Plex or Jellyfin — which should an Indian home use?
Short answer: Jellyfin is 100% free and open-source, with no features locked behind a subscription. It is the better choice for most Indian homes that want local media streaming. Plex is more polished with a wider device ecosystem, but key features — mobile app sync, hardware transcoding acceleration, and remote streaming — require Plex Pass (₹1,200/year or ₹5,000 lifetime in India). For a family with a large local movie and TV library and basic streaming needs, Jellyfin on a low-cost repurposed PC is the most cost-efficient path.
How to build a home media server in India
NAS vs DIY PC — which fits India better?
A NAS (Network-Attached Storage) is a dedicated device designed to serve files over a home network. Synology (DS223j at ₹17,000–20,000 without drives) and QNAP (TS-233 at similar pricing) are the two dominant brands in India. NAS units are extremely energy efficient — 10–15W at idle, which at Indian electricity rates of ₹8–12/unit translates to ₹30–50/month. They are designed for 24/7 operation, have good drive failure monitoring, and run Plex or Jellyfin through their package managers. The trade-off: NAS processors (usually ARM or low-end Celeron — Intel's entry processor line) lack the hardware video transcoding power to convert 4K HEVC (a compressed video format) on the fly for older client devices. A DIY PC using a repurposed HP or Dell SFF desktop with an 8th-generation Intel Core i5 (supporting Intel Quick Sync — Intel's hardware video encoding/decoding engine) handles 4K hardware transcoding effortlessly. The DIY PC costs more to run (35–65W) but costs less to buy if you use existing or second-hand hardware.

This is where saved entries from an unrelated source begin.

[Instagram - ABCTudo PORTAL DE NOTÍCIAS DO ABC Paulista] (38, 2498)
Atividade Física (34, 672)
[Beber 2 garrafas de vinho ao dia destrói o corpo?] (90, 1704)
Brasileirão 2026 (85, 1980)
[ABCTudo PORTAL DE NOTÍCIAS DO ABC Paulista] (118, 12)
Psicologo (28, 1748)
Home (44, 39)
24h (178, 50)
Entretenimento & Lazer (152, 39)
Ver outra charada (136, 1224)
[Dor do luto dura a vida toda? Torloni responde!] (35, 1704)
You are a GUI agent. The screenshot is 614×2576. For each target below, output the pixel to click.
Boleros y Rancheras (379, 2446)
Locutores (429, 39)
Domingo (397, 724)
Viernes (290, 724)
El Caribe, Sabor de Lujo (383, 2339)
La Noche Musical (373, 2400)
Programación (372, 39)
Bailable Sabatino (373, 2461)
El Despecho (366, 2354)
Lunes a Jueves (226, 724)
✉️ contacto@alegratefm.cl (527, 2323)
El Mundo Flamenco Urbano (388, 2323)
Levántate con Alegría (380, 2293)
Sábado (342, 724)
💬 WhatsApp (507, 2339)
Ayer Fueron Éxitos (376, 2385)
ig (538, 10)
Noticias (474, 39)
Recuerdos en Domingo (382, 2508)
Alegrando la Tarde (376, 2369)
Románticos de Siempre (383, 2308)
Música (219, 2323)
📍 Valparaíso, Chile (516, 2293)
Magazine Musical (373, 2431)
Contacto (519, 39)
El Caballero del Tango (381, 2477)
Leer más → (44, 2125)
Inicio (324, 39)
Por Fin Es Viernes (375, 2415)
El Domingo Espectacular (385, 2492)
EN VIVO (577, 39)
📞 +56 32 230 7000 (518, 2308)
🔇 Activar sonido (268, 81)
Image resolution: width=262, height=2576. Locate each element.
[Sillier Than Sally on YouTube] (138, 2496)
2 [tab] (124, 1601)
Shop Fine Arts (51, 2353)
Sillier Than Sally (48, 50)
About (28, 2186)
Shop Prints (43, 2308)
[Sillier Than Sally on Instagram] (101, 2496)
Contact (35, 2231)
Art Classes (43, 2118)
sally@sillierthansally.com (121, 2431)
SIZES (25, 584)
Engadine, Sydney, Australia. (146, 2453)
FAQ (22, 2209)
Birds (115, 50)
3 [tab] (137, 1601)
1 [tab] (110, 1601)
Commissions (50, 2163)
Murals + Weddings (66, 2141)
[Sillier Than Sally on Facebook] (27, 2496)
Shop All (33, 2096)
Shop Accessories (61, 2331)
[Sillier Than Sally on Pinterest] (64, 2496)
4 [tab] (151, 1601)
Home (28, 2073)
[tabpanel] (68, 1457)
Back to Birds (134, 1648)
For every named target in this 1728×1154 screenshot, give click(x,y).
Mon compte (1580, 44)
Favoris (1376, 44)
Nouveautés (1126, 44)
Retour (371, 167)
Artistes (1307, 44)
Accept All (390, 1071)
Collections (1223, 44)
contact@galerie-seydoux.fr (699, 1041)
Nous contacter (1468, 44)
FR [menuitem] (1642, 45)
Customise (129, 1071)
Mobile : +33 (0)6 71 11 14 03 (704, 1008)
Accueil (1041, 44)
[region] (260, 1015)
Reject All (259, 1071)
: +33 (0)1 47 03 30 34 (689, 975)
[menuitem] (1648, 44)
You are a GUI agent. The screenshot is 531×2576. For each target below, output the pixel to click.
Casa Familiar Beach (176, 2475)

Indian home network reality — wired vs Wi-Fi
Indian broadband connections (Jio Fiber, Airtel Xstream, ACT) have improved dramatically — 100–500 Mbps is common in urban areas. But the internal home network often lags behind: most Indian homes use a single ISP router with Wi-Fi 5 or Wi-Fi 6. For local media streaming at 4K bitrates (40–80 Mbps for HEVC 4K), Wi-Fi 5 is technically sufficient but vulnerable to interference from neighbouring networks in apartment buildings. Wired Ethernet (a physical cable connection) at 100 Mbps or 1 Gbps is far more reliable for a dedicated media server. If running a cable is not practical, a Powerline adapter (₹3,000–5,000 for a pair — uses the home's electrical wiring to carry network data) is a good middle ground. For related external storage context, see our notes on SSD vs HDD for backup which discusses drive trade-offs applicable to media server storage planning as well.
Storage cost — building a media library in India
HDD (Hard Disk Drive — spinning magnetic storage, slower but cheaper per GB) is the right choice for media server storage — you don't need speed, you need capacity. Current India pricing: 4 TB Seagate BarraCuda ₹7,000–9,000; 8 TB WD Red (designed for NAS) ₹15,000–18,000; 16 TB WD Red Pro ₹30,000–35,000. A 2×4TB pair gives 8 TB usable capacity (or 4 TB in RAID 1 mirroring). For a 1,000-film library at 1080p (average 5 GB per film), 4 TB is enough. For 4K, plan 20–25 TB. See also our companion guide on HTPC builds for Indian living rooms for the playback side of this setup, and our overview of desktop SSD vs HDD storage strategy for when to mix drive types.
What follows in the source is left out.